Today the official Star Wars website revealed the latest in a trickling set of teasers for Marvel’s plans for its Star Wars comics after it wraps up the current volumes of Star Wars and Darth Vader later this year. All signs were already pointing to the publisher going into the immediate aftermath of Return of the Jedi—first with a new Ewoks miniseries set shortly after the Battle of Endor, and now with Star Wars: Battle of Jakku – Insurgency Rising, a four-part miniseries from writer Alex Segura, and artists Leonard Kirk and Stefano Raffaele. Insurgency Rising will see the newly formed New Republic face its first major crisis when a “mysterious” new Imperial goes on the offensive… and all roads will eventually see the Imperial Remnant and the nascent Republic go to battle over the planet of Jakku, long before it becomes Rey’s home.
The thing is, the new Imperials are not quite so “mysterious” once you get a glance at Phil Noto’s covers for the series. Anyone who was around for Lucasfilm’s first big canonical marketing push for new storytelling back in 2015’s “Journey to The Force Awakens” transmedia initiative probably recognizes at least, Governor Adelhard and Purge Trooper Commander Bragh, the villains of the short lived mobile phone game Star Wars: Uprising. One of the first games to be canonized as part of the rebooted Star Wars continuity, Uprising told the story of Adelhard’s Iron Blockade, a complete shutdown of the Anoat Sector—a major trade sector of importance due to Tibanna gas mining on Bespin—in the wake of the Empire’s defeat at Endor, forcing local insurgents to band together to try and resist against the Imperial blockade, unaware that the Empire has begin to fall around them.

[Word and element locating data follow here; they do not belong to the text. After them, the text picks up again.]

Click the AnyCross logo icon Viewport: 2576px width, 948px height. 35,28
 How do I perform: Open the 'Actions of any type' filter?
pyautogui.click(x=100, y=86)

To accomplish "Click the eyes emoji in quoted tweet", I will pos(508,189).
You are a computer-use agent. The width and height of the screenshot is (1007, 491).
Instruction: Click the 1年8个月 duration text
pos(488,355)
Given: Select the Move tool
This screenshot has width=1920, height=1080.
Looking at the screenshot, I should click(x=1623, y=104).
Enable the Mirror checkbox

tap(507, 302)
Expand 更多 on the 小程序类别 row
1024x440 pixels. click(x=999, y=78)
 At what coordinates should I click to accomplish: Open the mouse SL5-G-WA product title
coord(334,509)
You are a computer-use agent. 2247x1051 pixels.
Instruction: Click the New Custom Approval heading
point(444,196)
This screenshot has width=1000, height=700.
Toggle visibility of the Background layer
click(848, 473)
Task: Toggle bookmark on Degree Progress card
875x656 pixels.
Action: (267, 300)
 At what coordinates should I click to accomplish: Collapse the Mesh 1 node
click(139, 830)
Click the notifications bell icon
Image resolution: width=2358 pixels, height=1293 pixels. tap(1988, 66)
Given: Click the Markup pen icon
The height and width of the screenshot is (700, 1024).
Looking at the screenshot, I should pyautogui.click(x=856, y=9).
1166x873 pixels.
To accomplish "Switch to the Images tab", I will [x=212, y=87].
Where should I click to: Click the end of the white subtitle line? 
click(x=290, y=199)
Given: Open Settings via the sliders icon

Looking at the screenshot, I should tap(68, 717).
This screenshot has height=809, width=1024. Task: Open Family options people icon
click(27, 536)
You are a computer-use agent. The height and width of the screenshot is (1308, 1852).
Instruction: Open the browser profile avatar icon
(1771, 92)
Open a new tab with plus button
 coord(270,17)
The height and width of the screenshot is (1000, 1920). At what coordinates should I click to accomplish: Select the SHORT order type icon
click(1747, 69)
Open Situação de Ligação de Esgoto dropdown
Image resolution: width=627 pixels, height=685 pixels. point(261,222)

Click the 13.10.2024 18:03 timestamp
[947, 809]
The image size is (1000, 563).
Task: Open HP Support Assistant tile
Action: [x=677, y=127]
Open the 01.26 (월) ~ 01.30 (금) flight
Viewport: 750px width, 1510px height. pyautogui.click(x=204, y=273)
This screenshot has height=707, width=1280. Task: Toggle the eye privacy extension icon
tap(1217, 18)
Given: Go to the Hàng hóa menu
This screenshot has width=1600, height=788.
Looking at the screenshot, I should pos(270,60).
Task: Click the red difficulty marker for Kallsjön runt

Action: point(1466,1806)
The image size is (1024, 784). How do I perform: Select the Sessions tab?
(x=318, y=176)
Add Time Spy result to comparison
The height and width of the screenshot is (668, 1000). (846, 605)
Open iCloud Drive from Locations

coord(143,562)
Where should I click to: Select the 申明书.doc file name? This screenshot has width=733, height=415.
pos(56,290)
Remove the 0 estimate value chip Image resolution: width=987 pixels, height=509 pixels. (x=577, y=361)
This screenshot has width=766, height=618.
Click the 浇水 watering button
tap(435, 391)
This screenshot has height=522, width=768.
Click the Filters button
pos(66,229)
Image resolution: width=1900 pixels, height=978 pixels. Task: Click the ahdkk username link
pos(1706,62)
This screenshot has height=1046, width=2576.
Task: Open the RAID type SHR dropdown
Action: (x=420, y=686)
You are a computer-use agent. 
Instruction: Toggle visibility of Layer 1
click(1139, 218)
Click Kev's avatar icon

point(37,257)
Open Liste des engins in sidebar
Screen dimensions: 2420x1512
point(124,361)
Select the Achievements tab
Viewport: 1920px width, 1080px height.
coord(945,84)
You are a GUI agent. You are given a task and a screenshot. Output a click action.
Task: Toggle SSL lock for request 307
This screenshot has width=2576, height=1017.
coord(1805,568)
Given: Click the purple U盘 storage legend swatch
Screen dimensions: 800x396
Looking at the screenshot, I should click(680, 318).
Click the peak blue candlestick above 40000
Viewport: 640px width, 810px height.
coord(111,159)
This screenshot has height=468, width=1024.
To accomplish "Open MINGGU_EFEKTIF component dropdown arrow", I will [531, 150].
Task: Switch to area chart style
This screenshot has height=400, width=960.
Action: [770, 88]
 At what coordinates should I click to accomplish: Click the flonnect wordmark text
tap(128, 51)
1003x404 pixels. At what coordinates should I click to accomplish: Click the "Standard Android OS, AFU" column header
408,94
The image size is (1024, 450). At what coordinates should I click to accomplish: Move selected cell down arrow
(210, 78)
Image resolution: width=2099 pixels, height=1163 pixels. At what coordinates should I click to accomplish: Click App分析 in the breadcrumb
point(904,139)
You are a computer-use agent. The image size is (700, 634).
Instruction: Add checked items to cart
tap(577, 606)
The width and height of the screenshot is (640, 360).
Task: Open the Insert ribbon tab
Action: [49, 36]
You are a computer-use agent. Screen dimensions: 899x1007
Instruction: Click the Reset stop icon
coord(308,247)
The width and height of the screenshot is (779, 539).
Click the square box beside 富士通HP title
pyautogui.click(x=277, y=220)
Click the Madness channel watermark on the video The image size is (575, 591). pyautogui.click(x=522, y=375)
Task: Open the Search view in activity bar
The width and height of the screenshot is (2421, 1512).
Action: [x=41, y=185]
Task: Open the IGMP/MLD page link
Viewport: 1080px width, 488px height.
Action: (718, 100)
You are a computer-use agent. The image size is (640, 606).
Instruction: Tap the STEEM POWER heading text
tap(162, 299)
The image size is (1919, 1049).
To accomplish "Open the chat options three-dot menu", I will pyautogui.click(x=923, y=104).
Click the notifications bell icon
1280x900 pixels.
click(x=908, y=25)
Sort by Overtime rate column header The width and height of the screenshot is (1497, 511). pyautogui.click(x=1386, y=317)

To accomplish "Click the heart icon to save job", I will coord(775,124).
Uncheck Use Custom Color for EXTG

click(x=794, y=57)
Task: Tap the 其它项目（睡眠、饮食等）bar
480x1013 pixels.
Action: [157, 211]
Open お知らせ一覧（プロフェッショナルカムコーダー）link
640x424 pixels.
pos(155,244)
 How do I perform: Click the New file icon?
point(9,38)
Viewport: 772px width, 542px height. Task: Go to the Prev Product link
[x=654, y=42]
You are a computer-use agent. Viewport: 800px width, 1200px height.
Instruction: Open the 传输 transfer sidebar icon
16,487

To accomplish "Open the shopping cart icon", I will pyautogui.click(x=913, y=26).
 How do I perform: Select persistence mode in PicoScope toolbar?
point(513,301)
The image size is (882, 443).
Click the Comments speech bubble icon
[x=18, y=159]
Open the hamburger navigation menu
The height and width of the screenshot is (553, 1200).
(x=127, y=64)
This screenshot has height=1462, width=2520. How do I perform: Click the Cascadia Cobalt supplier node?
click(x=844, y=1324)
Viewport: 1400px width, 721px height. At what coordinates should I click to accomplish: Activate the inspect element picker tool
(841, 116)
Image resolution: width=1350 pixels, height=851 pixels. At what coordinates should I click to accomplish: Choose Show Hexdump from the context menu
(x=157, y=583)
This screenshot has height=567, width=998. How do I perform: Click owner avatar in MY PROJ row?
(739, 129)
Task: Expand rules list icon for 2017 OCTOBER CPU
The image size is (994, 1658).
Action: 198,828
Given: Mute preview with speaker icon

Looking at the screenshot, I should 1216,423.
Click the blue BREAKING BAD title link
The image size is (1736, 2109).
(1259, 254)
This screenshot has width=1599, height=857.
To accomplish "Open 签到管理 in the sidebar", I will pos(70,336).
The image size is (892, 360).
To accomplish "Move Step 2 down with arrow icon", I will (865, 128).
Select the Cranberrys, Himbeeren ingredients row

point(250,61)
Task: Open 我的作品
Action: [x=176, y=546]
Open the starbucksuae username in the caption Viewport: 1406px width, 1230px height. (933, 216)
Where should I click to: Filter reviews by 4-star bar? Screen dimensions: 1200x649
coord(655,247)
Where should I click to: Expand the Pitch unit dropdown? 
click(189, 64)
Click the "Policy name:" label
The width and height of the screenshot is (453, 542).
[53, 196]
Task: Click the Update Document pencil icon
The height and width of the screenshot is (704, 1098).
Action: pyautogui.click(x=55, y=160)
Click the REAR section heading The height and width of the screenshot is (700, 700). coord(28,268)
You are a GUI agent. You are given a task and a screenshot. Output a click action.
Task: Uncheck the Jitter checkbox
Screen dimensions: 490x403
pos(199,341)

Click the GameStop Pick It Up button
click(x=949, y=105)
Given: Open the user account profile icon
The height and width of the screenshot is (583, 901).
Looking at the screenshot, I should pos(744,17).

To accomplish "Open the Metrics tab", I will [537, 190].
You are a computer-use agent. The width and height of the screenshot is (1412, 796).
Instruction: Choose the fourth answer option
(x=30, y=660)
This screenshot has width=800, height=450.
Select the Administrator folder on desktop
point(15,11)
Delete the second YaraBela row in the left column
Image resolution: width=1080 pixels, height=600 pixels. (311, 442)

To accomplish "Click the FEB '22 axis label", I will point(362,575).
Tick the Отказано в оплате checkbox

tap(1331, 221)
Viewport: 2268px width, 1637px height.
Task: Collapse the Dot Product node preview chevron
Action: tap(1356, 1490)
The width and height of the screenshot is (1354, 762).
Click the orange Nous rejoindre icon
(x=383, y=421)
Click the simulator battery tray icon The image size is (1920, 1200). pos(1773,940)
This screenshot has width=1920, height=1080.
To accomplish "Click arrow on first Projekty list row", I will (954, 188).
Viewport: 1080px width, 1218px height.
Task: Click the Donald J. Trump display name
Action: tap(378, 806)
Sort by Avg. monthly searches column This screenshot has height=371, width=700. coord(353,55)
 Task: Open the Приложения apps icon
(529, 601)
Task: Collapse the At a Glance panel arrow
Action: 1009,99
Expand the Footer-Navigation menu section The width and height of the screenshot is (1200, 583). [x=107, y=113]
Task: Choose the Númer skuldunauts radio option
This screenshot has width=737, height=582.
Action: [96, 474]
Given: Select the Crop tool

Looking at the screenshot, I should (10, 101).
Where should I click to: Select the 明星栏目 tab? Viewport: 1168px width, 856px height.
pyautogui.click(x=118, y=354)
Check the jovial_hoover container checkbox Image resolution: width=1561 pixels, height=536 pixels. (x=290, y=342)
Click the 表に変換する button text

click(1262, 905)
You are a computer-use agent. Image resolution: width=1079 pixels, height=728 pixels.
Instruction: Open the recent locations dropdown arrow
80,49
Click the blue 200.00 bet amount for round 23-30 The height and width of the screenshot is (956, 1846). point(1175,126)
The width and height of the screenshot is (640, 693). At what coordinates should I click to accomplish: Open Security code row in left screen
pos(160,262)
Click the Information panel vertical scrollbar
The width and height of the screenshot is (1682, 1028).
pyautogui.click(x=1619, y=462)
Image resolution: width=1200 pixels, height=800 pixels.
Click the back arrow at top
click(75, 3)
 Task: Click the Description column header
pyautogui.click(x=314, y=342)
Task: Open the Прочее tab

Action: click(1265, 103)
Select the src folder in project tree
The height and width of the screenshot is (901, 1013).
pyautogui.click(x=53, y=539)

It was an interesting idea, and of import given that it was one of Star Wars‘ first prominent sources for post-Return of the Jedi-era stories in the wake of the continuity reboot. But it was also one Star Wars didn’t really capitalize on, and faced a kind of problem it rarely had to deal with in the age of the Expanded Universe: Uprising was not a particularly successful mobile game, and shut down just over a year after it launched in November 2016. Suddenly, access to this narrative—quote unquote “important” to official Star Wars continuity—was impossible outside of third party sources to play offline versions.
Now of course, in the days of the EU, certain sources got harder and harder to get over the years—books and comics could get reprinted, games could still be found on the aftermarket or ported to other platforms. Rarely did something just entirely pop out of existence and remain inaccessible so soon after it first released—even if you look at the closest analogue, the tumultuous tale of the Star Wars MMORPG Galaxies, that game at least ran for eight years. There are probably more people playing it now through private servers than there are Star Wars: Uprising! Issues like those faced by the likes of Star Wars Uprising just weren’t really a thing in the EU’s heyday, but they suddenly mattered in a revised continuity where every single official release was deemed to be canonical.
Just how much Insurgency Rising directly takes from the story of Uprising remains to be seen, outside of key figures like Adelhard and Bragh. But at least some elements of that story will be more accessible again—whether you find the series on shelves or digitally, when it begins October 2.